I just got back from another trip to Alaska, my sixth. This time I spent a wonderful weekend teaching at the Seaside Yarns’ Mermaid Retreat. Here are a few thoughts from my journal.
There is no time in Alaska. There are only seasons — darkness for winter, light for summer. The cycle of life is different here than in a more temperate zone. Definitely different than the topics. Days, weeks, and months blend together into the slow pendulum swing from dark to light and back again. The hours of the day stretch to eternity in summer, shrink to nothingness in winter. A watch is useless. There is no reason to follow the clock here. The body wants rest in the dark months. The soul wants to play in the season of light.
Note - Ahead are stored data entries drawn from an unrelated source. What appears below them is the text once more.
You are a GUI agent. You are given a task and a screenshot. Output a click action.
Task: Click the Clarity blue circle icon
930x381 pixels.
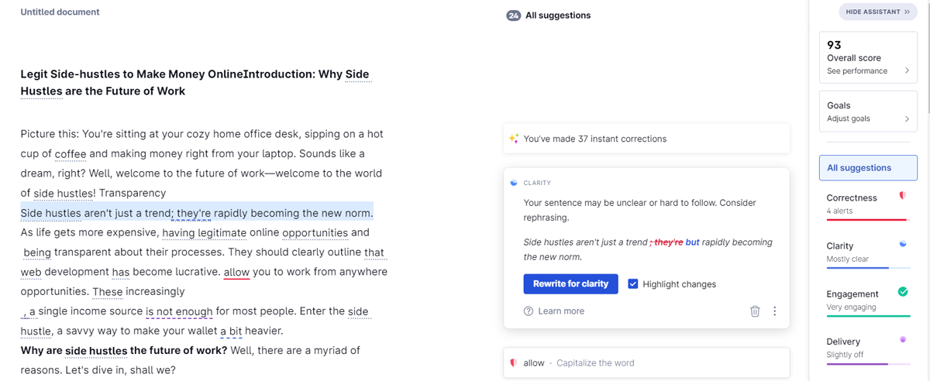point(902,244)
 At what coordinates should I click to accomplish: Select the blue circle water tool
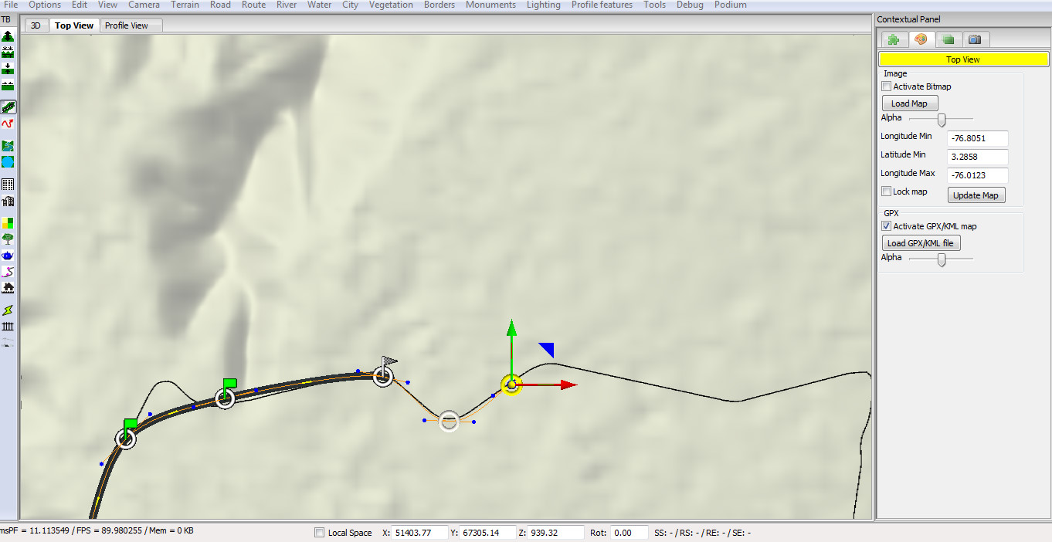tap(8, 162)
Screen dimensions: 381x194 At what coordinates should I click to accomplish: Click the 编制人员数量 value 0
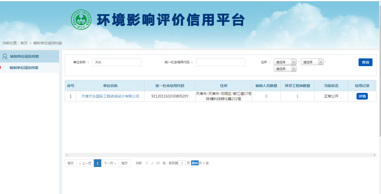[266, 96]
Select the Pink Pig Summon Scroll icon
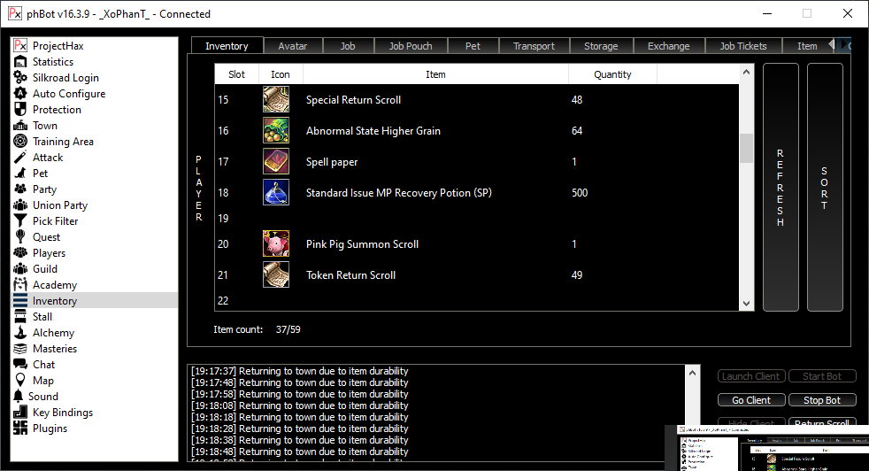Screen dimensions: 869x471 tap(276, 244)
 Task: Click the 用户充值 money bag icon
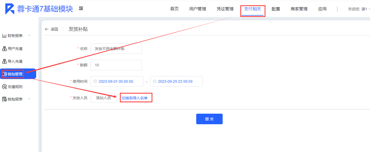pyautogui.click(x=4, y=49)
Perhaps we should learn from this wherever we are and let the planet tell us what time it is.
In the not so early morning in November, I sit looking across the water at the lights of Juneau. 5:30, 6:30, 7:30. Still no sun. Is it really morning or should I go back to sleep, listen to three more chapters of Harry Potter and the Sorcerer’s Stone, and dream a few more dreams? The coffee will still be there waiting to be brewed when I finally decide to get out of bed, slip my feet into my fur-lined Minnetonka moccasins, pull on a cozy cardigan, and stumble down the stairs into the kitchen.
But the sky seems a little less black and I can start to see that it is separating from the mountains, the texture of the conifers remains black-black against the now blue-black of the sky. If the sun is going to rise, perhaps I should, too.
This is the first time I have been in Alaska in winter — but still it is actually autumn. Winter doesn’t begin until the solstice, that shortest day when here in Juneau, I am told, the sun will set by 3PM. That is not a day. That is a glimpse of hope of another summer coming, coming, slowly, slowly, but coming just as sure as the tide is rising.
The sun rises slowly and sets quickly. Last night, evening actually, I was settled in my apartment by 5:30 and it had been dark for a while already. I don’t even know how long. Being inside can trick you into forgetting that the days are so short. With our electric lights we think we can trick nature and keep the days the same length throughout the year. Why do we want to do this? Spoil the beauty of the ebb and flow, the flexibility of the rising and falling, the slow swinging of our planet through space, the pendulum of seasons, the natural flow of time.
Life ebbs and flows and I live — in the decade plus a few years since I left a day job in an artificially lit cubicle farm — I have slowly let myself fall into a schedule led by the seasons. In winter I stay home. I finish things. I knit. I plan. In spiring, I am ready to start new projects, get out, and see the world. I do a bit of travel. Summer is a time to make things grow — my books, my garden, my life, my ideas. And in the fall, I travel and teach and get ready for the rest I know I will need again by the time winter arrives.
And all of this fills my mind and heart as I sit finally with a cup of coffee and watch the sky slowly lighten over the sity and mountains of Juneau. I have no need to rush. I will wake up slowly with the day.